*What you are asked to do*:
Your task is to find every line in the records that holds the string "cell" and copy it.
═════ Entries supplied ═════
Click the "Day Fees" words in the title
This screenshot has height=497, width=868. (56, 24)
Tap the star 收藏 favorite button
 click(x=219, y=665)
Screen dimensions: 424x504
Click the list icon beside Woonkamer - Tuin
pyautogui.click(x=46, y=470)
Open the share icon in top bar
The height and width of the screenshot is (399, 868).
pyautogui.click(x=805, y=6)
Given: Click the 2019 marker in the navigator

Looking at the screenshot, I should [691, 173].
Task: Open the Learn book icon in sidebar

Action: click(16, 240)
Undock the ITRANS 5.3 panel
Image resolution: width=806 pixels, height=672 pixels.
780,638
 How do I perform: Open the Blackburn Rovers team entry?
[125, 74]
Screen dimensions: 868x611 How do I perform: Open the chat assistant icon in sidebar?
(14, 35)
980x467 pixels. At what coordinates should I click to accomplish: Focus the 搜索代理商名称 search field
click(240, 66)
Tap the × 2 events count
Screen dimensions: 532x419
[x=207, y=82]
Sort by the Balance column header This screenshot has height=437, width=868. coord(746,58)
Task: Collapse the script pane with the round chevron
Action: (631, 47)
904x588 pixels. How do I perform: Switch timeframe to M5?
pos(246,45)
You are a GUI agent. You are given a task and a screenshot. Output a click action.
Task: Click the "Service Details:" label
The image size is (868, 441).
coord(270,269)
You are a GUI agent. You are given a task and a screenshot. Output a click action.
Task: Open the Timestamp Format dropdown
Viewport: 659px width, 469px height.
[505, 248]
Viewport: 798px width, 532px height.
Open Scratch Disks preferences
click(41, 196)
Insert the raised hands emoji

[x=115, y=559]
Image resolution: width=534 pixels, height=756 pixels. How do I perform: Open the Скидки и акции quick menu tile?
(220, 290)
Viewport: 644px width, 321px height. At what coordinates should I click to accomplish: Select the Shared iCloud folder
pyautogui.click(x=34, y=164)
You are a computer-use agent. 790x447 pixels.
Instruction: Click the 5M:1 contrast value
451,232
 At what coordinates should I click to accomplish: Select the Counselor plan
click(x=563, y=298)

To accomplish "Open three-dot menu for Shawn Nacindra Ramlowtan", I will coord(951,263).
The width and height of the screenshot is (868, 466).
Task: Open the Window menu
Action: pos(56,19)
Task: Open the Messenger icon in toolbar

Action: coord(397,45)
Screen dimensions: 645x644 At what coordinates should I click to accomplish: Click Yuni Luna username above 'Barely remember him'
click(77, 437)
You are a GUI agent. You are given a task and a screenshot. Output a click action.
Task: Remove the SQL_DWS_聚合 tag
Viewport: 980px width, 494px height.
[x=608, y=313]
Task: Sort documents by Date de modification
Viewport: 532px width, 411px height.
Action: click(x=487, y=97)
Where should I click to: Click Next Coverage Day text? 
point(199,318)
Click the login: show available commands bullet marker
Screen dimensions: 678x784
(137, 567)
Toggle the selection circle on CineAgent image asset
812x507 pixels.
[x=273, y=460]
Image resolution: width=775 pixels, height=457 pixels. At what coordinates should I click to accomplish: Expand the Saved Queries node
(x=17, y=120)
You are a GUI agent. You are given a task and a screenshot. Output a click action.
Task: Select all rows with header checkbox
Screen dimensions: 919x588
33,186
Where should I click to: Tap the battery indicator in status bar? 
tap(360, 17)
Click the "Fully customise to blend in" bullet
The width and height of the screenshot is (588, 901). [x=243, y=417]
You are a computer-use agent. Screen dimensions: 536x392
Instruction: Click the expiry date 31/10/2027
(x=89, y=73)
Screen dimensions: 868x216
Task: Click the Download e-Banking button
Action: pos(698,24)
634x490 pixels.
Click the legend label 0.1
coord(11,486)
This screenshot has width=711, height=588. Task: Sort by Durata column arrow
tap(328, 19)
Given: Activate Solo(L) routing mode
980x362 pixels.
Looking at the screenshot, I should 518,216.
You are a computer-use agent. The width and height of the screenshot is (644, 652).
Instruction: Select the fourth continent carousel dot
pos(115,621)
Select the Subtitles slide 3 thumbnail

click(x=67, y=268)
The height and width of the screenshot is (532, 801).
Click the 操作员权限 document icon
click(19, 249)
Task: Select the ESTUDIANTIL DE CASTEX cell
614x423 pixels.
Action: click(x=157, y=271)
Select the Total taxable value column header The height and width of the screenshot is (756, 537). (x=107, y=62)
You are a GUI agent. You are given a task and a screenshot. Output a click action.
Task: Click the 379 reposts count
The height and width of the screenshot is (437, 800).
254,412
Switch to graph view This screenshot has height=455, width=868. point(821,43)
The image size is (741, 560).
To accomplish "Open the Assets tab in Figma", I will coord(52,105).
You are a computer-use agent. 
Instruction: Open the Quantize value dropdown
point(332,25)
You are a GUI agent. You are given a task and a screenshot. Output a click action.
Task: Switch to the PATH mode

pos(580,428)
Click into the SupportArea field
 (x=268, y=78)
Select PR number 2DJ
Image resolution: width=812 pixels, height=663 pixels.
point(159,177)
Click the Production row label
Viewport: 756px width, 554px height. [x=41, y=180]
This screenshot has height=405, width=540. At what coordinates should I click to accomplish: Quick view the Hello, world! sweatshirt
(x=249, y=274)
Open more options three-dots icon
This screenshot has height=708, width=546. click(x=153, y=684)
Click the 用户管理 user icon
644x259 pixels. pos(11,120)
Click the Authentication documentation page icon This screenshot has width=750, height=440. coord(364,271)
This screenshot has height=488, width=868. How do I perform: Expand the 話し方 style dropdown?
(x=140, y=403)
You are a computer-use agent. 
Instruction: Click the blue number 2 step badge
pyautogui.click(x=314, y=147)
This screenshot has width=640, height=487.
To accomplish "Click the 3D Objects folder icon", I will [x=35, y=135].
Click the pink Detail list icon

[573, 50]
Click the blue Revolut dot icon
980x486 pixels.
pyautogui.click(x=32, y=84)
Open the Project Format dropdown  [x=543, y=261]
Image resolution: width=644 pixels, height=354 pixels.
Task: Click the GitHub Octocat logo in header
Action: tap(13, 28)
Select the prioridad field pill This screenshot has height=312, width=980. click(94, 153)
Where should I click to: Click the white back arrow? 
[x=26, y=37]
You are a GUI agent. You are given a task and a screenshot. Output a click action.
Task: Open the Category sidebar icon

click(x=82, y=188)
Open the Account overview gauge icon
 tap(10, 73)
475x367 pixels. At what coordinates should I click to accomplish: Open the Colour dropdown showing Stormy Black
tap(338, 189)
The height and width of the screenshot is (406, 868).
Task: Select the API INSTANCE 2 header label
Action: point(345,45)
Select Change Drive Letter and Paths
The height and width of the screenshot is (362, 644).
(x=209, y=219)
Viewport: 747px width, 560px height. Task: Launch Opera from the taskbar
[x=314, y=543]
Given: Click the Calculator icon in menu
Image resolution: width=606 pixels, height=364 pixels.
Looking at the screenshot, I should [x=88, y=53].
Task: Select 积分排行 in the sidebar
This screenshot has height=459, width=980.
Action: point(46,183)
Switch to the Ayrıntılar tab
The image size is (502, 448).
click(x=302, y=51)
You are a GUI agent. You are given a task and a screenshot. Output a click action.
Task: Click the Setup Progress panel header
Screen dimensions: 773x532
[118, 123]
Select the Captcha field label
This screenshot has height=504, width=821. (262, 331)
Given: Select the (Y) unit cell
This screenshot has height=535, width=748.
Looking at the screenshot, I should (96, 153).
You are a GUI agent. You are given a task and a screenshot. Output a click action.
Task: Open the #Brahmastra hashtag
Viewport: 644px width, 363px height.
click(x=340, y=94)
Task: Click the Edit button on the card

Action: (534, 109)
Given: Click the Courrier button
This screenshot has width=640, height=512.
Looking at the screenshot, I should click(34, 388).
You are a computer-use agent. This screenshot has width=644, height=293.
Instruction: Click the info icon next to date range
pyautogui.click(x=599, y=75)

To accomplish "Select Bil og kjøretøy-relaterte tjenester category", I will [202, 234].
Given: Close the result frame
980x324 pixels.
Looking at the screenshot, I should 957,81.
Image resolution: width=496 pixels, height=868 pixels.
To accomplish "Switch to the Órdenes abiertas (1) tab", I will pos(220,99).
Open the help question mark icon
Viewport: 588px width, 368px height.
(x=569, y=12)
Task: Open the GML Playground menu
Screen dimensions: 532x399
═════
*Solution to the exercise*:
Task: Select the ESTUDIANTIL DE CASTEX cell
Given: Select the (Y) unit cell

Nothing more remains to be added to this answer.